◆ **WHAT YOU SHOULD DO**
The response must consist of the lines below from the one with "Where should I click to: Swap" through the one with "This screenshot has height=819, width=1456.", exactly as they appear and with both ends kept.

Saved entries:
○ ○ ○ ○ ○ ○ ○

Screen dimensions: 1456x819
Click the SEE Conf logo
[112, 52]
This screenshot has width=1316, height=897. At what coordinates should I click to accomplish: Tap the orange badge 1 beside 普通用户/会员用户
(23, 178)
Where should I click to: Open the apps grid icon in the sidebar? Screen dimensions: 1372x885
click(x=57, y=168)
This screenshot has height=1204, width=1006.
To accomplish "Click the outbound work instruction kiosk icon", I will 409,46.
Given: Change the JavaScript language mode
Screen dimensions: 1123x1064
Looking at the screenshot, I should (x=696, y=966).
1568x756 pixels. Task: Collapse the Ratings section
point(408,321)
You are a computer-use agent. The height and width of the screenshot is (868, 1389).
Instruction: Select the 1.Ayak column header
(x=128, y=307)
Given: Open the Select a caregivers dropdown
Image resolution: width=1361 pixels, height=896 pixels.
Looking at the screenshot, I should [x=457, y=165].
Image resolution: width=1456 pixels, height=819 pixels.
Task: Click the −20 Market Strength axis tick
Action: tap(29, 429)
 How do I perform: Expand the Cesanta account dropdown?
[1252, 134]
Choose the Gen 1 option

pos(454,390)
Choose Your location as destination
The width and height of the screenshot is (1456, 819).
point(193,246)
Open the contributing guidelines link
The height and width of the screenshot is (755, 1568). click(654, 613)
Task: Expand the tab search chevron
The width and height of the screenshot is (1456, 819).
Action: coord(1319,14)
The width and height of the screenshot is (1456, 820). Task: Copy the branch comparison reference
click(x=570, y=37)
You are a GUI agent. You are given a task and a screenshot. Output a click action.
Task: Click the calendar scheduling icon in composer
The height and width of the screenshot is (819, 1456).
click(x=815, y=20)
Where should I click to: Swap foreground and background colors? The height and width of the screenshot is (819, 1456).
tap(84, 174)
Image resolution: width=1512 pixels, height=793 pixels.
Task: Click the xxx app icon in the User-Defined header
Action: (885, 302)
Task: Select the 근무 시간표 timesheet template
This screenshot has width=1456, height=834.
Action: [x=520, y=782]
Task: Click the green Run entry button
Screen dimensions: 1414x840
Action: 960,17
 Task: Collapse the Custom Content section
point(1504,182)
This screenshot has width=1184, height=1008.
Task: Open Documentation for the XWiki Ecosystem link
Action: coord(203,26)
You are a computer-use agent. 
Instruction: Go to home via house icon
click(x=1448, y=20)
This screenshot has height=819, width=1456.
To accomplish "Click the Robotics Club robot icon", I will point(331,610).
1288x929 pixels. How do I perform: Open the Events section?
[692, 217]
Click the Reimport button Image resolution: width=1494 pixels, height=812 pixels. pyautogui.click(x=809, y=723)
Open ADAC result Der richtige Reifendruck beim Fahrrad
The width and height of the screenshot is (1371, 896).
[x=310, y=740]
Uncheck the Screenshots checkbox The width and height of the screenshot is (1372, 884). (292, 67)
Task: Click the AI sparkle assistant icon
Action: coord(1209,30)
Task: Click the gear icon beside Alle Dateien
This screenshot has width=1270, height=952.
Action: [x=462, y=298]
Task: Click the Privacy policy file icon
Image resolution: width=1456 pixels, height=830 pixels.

○ ○ ○ ○ ○ ○ ○

◆ **SOLUTION TO THIS PROBLEM**
Where should I click to: Swap foreground and background colors? The height and width of the screenshot is (819, 1456).
tap(84, 174)
Image resolution: width=1512 pixels, height=793 pixels.
Task: Click the xxx app icon in the User-Defined header
Action: (885, 302)
Task: Select the 근무 시간표 timesheet template
This screenshot has width=1456, height=834.
Action: [x=520, y=782]
Task: Click the green Run entry button
Screen dimensions: 1414x840
Action: 960,17
 Task: Collapse the Custom Content section
point(1504,182)
This screenshot has width=1184, height=1008.
Task: Open Documentation for the XWiki Ecosystem link
Action: coord(203,26)
You are a computer-use agent. 
Instruction: Go to home via house icon
click(x=1448, y=20)
This screenshot has height=819, width=1456.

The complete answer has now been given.